- Born: June 20, 1950 Illinois, U.S.
- Died: January 22, 2025 (aged 74)
- Occupations: Film executive; producer;
- Years active: 1980s–2015
- Spouse: Laura Newman
- Children: 3

= Jim Tauber =

American film executive and producer (1950–2025)

Jimmy Tauber (1950 – January 22, 2025) was an American film executive and producer. Throughout his career; he worked for Columbia TriStar, Gramercy Pictures, Propaganda Films, 20th Century Fox, Anonymous Content, and Sidney Kimmel Entertainment, where he was the president and chief operating officer from July 2005 until his retirement in April 2015.

==Biography==
===Early life and career===
Tauber was born in Illinois in 1950, and grew up in Glencoe.

Tauber was executive vice president of acquisitions and business/legal affairs at Columbia TriStar Pictures. At Columbia; he oversaw the acquisitions, sales agreements and production of more than 50 features, including Sex, Lies, and Videotape, The Waterdance and Gas Food Lodging. Tauber later worked at Propaganda Films, where he was president and chief operating officer. At Propaganda, he produced 30 films, including Wild at Heart and Being John Malkovich and helped launch Gramercy Pictures. Tauber also helped launch Anonymous Content, eventually serving as its president and chief operating officer. While working at 20th Century Fox, he was the vice president of acquisitions and co-productions. Tauber later joined Sidney Kimmel Entertainment in July 2005, where he oversaw the productions of more than 30 films, including Lars and the Real Girl, Death at a Funeral, The Place Beyond the Pines, Hell or High Water and The Age Of Adaline until his retirement.

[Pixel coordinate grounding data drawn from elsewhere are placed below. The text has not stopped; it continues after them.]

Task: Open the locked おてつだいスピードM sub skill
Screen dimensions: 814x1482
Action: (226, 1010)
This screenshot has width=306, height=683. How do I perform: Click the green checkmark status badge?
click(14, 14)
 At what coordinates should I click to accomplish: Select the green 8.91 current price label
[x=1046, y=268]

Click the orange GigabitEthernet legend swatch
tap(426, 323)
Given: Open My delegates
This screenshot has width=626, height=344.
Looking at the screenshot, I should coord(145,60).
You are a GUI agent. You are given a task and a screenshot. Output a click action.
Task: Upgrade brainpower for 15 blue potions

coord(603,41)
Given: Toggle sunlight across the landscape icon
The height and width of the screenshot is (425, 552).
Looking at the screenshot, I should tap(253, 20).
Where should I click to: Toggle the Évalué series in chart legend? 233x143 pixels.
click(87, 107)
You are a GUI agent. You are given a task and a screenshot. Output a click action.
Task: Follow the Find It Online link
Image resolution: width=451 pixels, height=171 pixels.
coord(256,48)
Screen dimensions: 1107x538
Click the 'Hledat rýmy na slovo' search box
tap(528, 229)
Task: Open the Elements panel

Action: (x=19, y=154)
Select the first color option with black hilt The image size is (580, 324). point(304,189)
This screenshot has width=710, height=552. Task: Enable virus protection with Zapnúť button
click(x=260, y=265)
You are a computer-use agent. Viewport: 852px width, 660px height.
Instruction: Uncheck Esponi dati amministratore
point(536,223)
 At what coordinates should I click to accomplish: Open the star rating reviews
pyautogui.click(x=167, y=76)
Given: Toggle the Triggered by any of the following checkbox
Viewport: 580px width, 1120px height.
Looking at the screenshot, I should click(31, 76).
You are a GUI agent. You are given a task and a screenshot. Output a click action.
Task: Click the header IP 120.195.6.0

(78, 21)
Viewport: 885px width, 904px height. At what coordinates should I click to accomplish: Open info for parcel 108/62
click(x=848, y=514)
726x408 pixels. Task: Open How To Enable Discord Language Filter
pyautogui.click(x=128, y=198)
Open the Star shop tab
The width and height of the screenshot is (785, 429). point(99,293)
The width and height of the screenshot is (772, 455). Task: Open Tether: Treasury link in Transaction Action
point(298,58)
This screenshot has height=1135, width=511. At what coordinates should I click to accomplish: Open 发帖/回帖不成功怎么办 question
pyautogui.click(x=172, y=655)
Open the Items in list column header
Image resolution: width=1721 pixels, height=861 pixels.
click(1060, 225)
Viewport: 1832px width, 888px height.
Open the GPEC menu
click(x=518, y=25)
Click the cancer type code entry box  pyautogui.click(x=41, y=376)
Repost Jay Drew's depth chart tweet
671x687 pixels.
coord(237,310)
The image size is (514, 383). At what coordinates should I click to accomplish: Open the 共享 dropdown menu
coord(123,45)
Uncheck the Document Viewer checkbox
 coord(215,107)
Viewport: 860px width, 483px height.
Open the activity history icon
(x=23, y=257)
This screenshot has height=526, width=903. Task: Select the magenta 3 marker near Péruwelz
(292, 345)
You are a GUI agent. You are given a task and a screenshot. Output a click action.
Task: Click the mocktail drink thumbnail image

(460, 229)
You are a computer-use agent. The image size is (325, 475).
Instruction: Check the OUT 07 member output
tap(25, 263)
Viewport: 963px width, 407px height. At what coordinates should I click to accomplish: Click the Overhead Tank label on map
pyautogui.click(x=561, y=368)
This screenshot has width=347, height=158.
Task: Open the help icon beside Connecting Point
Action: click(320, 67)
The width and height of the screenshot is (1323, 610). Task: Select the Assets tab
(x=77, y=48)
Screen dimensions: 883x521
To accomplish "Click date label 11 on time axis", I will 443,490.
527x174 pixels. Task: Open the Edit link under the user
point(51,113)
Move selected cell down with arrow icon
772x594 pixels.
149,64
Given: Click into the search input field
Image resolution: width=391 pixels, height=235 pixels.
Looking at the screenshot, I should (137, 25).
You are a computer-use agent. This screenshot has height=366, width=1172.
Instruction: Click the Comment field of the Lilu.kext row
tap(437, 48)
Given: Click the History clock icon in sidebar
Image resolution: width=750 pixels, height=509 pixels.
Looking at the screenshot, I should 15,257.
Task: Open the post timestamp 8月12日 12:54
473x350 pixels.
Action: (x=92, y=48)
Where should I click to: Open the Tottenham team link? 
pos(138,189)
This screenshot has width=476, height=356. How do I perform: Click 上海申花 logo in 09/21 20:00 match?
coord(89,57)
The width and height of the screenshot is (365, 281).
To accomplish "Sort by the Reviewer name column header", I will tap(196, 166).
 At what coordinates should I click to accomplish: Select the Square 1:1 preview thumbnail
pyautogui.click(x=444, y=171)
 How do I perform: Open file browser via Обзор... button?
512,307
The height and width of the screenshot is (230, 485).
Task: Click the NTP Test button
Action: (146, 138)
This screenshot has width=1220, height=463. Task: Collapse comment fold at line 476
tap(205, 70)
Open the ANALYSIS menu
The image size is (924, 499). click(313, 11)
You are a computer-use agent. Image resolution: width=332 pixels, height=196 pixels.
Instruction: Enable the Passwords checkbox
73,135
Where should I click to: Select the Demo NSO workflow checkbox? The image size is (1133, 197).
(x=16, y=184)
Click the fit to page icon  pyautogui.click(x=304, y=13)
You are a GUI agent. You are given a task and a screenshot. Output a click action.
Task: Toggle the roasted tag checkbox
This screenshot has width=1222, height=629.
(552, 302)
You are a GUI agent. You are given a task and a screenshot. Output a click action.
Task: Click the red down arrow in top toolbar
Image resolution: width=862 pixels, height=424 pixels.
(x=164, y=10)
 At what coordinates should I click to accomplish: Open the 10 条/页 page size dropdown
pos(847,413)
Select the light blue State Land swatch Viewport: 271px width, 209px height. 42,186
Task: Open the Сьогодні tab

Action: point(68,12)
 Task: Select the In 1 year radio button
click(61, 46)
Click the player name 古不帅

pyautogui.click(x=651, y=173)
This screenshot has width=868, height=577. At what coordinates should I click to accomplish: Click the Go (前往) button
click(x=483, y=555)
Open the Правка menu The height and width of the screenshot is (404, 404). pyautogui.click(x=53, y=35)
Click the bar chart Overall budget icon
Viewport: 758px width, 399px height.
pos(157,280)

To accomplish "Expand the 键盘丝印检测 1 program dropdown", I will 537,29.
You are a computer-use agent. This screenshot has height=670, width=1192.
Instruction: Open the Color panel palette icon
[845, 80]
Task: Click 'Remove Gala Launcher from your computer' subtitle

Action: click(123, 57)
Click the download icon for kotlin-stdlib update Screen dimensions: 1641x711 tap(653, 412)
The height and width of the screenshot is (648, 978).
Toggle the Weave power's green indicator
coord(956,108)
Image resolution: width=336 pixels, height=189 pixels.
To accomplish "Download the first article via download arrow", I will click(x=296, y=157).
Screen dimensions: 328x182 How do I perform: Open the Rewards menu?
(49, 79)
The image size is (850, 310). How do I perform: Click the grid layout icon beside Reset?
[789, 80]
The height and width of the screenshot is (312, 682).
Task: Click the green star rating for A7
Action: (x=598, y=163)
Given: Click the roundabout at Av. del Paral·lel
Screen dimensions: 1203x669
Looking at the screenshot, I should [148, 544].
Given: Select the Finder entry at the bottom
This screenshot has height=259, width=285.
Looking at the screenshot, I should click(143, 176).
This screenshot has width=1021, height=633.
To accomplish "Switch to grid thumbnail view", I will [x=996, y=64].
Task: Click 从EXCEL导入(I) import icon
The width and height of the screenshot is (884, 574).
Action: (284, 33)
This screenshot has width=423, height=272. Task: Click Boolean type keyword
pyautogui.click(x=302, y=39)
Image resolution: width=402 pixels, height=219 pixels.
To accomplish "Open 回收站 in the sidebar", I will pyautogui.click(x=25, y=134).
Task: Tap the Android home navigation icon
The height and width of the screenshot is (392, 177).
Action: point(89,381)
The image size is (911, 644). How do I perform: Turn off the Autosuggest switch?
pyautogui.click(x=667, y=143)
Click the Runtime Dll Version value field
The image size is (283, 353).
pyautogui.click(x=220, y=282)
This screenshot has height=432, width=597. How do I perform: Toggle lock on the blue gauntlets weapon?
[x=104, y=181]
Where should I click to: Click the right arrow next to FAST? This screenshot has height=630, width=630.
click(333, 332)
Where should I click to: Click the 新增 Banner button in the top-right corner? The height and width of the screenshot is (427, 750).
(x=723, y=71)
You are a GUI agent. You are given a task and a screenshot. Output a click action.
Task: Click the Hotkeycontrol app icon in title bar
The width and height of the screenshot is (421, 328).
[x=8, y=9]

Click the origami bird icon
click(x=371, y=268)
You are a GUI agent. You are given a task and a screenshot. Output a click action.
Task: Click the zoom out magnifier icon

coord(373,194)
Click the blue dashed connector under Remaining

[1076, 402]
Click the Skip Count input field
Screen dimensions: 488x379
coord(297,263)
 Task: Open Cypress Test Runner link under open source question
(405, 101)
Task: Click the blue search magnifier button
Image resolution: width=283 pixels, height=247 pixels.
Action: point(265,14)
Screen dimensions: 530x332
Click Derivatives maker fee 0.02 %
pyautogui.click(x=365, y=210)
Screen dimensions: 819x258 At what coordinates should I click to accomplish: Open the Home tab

===Later life and death===
A member of the Academy of Motion Picture Arts and Sciences, Tauber retired from the film industry in April 2015, later practicing as a licensed psychotherapist. He also operated a coffeeshop in Los Olivos, California, which he co-launched with his wife in January 2022. In Los Olivos, Tauber also managed a vineyard.

Tauber was married to Laura Newman and had three children. He died of complications from multiple myeloma on January 22, 2025, at age 74.